# Task requirements:
Each line of the data that mentions the string "will" needs to be identified and copied.

Records from a data collection:
"""
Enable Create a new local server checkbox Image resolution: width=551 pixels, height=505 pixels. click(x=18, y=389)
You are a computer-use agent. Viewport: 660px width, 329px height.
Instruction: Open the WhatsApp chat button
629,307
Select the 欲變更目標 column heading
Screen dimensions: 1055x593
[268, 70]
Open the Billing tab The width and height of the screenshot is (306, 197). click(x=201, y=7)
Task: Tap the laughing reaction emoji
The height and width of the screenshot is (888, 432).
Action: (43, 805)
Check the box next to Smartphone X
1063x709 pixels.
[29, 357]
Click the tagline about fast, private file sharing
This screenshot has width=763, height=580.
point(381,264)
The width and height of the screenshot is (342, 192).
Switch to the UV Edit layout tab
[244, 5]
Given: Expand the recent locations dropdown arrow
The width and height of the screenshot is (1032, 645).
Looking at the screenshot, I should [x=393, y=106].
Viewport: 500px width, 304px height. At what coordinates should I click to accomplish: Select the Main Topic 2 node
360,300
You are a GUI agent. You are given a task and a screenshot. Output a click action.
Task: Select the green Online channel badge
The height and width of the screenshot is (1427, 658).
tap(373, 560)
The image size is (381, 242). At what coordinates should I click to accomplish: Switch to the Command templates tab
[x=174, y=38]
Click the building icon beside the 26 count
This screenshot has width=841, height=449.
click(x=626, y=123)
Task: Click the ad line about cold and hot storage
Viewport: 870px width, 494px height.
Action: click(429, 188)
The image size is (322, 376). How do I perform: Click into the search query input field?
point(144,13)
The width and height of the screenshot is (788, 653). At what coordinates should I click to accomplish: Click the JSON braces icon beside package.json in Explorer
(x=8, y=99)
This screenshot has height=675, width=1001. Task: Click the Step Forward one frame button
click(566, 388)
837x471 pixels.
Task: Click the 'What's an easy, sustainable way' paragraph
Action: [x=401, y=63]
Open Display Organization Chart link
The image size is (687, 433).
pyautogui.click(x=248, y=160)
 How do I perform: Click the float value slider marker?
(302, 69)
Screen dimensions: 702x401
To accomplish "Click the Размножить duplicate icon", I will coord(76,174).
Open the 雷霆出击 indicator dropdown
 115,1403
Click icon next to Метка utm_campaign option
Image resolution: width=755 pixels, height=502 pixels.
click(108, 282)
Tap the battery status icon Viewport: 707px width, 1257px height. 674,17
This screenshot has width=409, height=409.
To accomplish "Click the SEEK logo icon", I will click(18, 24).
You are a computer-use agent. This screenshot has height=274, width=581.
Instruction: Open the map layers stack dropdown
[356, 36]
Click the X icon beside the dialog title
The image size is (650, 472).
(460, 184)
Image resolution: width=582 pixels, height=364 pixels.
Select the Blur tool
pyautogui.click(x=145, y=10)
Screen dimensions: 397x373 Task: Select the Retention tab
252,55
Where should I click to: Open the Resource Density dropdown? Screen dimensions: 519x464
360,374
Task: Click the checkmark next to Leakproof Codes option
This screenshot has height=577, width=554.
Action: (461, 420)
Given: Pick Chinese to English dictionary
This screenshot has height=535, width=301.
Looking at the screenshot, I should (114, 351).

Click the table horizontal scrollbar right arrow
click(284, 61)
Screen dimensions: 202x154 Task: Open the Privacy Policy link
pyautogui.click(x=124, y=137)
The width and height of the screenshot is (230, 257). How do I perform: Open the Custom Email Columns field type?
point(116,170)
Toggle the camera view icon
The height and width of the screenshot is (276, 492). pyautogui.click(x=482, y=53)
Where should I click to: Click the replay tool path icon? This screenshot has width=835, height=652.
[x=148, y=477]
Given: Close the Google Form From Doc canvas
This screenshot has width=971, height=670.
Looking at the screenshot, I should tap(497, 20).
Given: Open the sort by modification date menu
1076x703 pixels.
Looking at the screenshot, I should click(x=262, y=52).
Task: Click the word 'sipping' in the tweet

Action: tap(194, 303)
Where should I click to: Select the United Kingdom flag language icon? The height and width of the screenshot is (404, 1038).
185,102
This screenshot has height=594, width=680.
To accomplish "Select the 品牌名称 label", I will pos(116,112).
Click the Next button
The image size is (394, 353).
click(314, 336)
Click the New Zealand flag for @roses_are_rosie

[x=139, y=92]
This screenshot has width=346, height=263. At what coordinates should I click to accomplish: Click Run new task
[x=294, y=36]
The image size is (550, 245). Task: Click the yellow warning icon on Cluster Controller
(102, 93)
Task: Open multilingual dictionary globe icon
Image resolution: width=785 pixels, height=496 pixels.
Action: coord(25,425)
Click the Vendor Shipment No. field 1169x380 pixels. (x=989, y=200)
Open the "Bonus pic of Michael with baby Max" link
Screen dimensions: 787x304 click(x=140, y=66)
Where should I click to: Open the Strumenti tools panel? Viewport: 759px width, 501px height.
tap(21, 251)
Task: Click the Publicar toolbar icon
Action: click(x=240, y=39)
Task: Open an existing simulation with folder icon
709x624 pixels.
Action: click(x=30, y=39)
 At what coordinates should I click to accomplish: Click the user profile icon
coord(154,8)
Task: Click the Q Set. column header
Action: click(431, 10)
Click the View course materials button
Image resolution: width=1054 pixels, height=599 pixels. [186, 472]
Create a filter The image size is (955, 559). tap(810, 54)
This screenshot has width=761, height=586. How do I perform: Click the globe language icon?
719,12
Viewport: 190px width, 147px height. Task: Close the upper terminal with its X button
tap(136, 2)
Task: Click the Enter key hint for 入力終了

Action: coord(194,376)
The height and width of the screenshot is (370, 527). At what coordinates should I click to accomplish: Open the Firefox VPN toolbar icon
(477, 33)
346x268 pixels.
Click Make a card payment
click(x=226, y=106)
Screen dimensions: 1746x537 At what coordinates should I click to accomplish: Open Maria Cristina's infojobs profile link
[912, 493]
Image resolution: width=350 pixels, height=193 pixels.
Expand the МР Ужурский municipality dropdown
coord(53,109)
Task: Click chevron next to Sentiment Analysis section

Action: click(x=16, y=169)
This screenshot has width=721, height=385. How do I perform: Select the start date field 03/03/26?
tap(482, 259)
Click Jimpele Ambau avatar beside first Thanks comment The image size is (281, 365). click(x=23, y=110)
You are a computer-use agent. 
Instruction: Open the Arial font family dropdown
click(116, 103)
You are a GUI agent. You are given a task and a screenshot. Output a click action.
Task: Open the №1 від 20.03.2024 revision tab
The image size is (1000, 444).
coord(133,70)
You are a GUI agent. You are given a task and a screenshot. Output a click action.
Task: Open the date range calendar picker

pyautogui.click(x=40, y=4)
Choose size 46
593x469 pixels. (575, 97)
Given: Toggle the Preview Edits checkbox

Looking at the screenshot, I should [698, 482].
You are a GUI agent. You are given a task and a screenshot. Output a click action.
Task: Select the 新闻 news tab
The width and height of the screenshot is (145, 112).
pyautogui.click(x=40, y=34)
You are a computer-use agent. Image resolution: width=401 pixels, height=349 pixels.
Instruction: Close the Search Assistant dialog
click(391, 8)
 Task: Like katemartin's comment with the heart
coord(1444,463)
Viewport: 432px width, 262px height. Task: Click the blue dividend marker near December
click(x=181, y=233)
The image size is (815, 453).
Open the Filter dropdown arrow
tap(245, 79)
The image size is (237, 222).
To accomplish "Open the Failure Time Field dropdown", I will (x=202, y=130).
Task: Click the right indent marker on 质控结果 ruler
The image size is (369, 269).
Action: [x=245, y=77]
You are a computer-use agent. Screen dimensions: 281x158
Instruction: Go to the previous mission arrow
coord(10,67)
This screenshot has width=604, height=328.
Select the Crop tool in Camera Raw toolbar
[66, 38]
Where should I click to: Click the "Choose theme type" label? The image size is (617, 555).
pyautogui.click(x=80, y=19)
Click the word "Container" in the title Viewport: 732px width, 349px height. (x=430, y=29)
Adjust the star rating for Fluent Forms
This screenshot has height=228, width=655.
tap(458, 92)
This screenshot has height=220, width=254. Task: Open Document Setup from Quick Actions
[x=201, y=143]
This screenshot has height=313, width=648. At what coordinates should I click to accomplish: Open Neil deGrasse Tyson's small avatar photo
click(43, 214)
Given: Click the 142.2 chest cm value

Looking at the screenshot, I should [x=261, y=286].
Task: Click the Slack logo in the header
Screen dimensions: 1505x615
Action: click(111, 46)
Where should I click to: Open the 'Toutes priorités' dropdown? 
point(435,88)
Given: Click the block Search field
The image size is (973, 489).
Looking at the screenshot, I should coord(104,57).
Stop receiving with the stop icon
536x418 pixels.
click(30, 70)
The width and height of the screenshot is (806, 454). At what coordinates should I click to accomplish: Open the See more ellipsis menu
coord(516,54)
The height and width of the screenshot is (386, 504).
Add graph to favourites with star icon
"""
# Answer section:
To accomplish "Click the Размножить duplicate icon", I will coord(76,174).
To accomplish "Click the SEEK logo icon", I will click(18, 24).
To accomplish "Select the 品牌名称 label", I will pos(116,112).
To accomplish "Open the Failure Time Field dropdown", I will (x=202, y=130).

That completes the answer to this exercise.